# Directions
Every line from the one bearing "You are a computer-use agent. Image" through the last line of the entries should be printed exactly, with no other output.

▬▬▬▬▬▬▬▬▬▬

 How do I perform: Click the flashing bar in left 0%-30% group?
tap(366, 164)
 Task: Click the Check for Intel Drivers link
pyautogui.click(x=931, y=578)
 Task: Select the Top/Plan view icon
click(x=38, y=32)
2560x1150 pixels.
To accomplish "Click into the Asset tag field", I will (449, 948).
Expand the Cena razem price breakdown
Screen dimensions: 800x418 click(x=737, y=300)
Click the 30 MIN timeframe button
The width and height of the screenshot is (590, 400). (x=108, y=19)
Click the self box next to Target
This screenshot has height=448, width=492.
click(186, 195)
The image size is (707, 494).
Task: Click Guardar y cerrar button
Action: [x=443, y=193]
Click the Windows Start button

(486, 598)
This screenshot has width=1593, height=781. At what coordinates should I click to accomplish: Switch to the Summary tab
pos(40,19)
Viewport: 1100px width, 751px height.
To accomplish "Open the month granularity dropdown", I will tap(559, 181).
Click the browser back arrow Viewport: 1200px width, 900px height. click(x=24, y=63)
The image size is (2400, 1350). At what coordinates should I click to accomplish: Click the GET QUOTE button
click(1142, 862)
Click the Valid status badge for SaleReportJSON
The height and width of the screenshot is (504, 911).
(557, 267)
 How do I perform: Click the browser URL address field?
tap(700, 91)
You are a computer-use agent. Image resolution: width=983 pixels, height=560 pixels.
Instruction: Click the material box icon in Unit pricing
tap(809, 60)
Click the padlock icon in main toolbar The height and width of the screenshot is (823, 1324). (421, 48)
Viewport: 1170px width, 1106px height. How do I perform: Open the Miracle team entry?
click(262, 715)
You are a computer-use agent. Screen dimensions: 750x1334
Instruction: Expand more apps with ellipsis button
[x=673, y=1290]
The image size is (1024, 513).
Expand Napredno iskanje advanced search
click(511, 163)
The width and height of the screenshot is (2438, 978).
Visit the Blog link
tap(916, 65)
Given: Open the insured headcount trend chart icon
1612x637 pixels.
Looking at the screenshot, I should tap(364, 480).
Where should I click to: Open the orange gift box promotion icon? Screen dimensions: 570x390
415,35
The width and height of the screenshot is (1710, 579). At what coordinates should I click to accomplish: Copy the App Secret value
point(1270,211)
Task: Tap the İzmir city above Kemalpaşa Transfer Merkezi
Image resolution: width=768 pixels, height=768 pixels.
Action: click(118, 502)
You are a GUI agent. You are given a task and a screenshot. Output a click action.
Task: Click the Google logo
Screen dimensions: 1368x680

▬▬▬▬▬▬▬▬▬▬

# Result for this exercise
You are a computer-use agent. Image resolution: width=983 pixels, height=560 pixels.
Instruction: Click the material box icon in Unit pricing
tap(809, 60)
Click the padlock icon in main toolbar The height and width of the screenshot is (823, 1324). (421, 48)
Viewport: 1170px width, 1106px height. How do I perform: Open the Miracle team entry?
click(262, 715)
You are a computer-use agent. Screen dimensions: 750x1334
Instruction: Expand more apps with ellipsis button
[x=673, y=1290]
The image size is (1024, 513).
Expand Napredno iskanje advanced search
click(511, 163)
The width and height of the screenshot is (2438, 978).
Visit the Blog link
tap(916, 65)
Given: Open the insured headcount trend chart icon
1612x637 pixels.
Looking at the screenshot, I should tap(364, 480).
Where should I click to: Open the orange gift box promotion icon? Screen dimensions: 570x390
415,35
The width and height of the screenshot is (1710, 579). At what coordinates should I click to accomplish: Copy the App Secret value
point(1270,211)
Task: Tap the İzmir city above Kemalpaşa Transfer Merkezi
Image resolution: width=768 pixels, height=768 pixels.
Action: click(118, 502)
You are a GUI agent. You are given a task and a screenshot. Output a click action.
Task: Click the Google logo
Screen dimensions: 1368x680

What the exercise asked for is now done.